Lekcja 1: Pęd i popęd

Czym są zderzenia w dwóch wymiarach?

Learn how to handle collisions in 2 dimensions...and get better at playing billiards.

How can we solve 2-dimensional collision problems?

In other articles, we have looked at how momentum is conserved in collisions. We have also looked at how kinetic energy is transferred between bodies and converted into other forms of energy. We have applied these principles to simple problems, often in which the motion is constrained in one dimension.

If two objects make a head on collision, they can bounce and move along the same direction they approached from (i.e. only a single dimension). However, if two objects make a glancing collision, they'll move off in two dimensions after the collision (like a glancing collision between two billiard balls).

For a collision where objects will be moving in 2 dimensions (e.g. x and y), the momentum will be conserved in each direction independently (as long as there's no external impulse in that direction).

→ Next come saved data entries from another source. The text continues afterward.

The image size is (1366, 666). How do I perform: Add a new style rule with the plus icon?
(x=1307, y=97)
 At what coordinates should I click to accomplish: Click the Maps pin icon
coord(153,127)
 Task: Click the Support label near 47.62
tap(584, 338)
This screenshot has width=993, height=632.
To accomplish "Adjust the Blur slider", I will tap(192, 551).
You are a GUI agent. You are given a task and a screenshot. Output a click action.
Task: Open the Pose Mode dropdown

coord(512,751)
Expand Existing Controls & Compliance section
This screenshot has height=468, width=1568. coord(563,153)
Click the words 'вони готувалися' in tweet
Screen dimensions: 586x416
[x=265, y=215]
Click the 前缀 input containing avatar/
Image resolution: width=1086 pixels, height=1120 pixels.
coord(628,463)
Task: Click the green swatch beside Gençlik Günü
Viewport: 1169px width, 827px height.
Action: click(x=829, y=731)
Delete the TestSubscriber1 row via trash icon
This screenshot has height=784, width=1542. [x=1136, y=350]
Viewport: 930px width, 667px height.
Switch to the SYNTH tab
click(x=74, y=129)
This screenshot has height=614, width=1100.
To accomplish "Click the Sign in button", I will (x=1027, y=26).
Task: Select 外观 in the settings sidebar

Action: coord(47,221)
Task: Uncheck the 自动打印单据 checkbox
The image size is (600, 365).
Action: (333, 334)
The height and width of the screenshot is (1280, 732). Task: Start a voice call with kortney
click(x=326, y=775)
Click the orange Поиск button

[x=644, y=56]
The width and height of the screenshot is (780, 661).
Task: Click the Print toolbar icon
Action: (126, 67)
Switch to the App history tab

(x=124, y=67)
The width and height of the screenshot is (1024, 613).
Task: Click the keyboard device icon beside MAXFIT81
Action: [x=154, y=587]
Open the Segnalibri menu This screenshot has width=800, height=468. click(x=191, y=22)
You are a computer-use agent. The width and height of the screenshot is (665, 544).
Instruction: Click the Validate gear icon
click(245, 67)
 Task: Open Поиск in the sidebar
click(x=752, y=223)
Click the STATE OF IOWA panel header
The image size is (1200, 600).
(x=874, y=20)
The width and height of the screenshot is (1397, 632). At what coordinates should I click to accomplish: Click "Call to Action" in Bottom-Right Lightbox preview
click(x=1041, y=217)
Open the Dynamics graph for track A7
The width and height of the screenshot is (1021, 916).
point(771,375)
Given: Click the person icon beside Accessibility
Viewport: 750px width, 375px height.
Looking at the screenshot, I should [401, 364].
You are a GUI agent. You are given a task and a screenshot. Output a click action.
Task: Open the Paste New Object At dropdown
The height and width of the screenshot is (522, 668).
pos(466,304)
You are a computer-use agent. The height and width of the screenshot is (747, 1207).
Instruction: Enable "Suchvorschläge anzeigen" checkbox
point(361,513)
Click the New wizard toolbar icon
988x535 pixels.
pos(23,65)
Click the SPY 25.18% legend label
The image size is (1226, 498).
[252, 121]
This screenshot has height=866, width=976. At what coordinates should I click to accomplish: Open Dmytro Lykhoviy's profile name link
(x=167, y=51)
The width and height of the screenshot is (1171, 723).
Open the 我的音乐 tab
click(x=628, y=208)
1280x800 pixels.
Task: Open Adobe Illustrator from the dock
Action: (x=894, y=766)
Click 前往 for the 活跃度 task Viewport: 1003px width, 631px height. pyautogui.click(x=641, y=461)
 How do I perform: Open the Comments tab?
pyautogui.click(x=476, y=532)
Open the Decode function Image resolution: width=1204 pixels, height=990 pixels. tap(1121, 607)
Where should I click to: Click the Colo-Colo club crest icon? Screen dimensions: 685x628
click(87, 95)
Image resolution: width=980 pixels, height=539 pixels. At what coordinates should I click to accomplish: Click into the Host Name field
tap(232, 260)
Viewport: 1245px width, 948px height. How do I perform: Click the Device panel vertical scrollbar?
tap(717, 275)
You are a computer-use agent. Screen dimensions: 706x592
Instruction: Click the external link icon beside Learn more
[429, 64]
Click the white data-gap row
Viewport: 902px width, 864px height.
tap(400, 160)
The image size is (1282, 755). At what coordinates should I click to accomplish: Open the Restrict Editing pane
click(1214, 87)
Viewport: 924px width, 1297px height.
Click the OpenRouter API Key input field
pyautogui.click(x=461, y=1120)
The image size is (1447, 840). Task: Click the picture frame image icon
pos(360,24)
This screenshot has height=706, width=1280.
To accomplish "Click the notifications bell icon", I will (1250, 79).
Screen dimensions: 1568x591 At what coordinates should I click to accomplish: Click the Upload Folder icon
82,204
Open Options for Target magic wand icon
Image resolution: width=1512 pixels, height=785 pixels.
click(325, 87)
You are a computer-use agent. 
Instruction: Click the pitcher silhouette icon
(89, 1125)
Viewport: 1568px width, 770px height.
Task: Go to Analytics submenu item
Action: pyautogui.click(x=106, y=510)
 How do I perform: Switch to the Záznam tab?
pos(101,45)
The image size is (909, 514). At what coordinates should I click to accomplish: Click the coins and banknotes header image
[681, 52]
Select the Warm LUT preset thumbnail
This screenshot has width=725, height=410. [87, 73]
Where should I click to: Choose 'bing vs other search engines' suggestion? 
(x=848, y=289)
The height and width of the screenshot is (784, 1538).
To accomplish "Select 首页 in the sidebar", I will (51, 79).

In other words, the total momentum in the x direction will be the same before and after the collision.

Σ p_{x i} = Σ p_{x f}

Also, the total momentum in the y direction will be the same before and after the collision.

Σ p_{y i} = Σ p_{y f}

In solving 2 dimensional collision problems, a good approach usually follows a general procedure:

Identify all the bodies in the system. Assign clear symbols to each and draw a simple diagram if necessary.
Write down all the values you know and decide exactly what you need to find out to solve the problem.
Select a coordinate system. If many of the forces and velocities fall along a particular direction, it is advisable to use this direction as your x or y axis to simplify calculation; even if it makes your axes not parallel to the page in your diagram.
Identify all the forces acting on each of the bodies in the system. Make sure that all impulse is accounted for, or that you understand where external impulses can be neglected. Remember that conservation of momentum only applies in cases where there is no external impulse. However, conservation of momentum can be applied separately to horizontal and vertical components. Sometimes it is possible to neglect an external impulse if it is not in the direction of interest.
Write down equations which equate the momentum of the system before and after the collision. Separate equations can be written down for momentum in the x and y directions.
Solve the resulting equations to determine an expression for the variable(s) you need.
Substitute in the numbers you know to find the final value. Should this require adding vectors, it is often useful to do this graphically. A vector diagram can be drawn and the method of adding vectors head-to-tail used. Trigonometry can then be used to find the magnitude and direction of all the vectors you need to know.

Billiard ball problem

Figure 1 describes the geometry of a collision of a white and a yellow billiard ball. The yellow ball is initially at rest. The white ball is played in the positive-x direction such that it collides with the yellow ball. The collision causes the yellow ball to move off towards the lower-right pocket at an angle of 28° from the x-axis.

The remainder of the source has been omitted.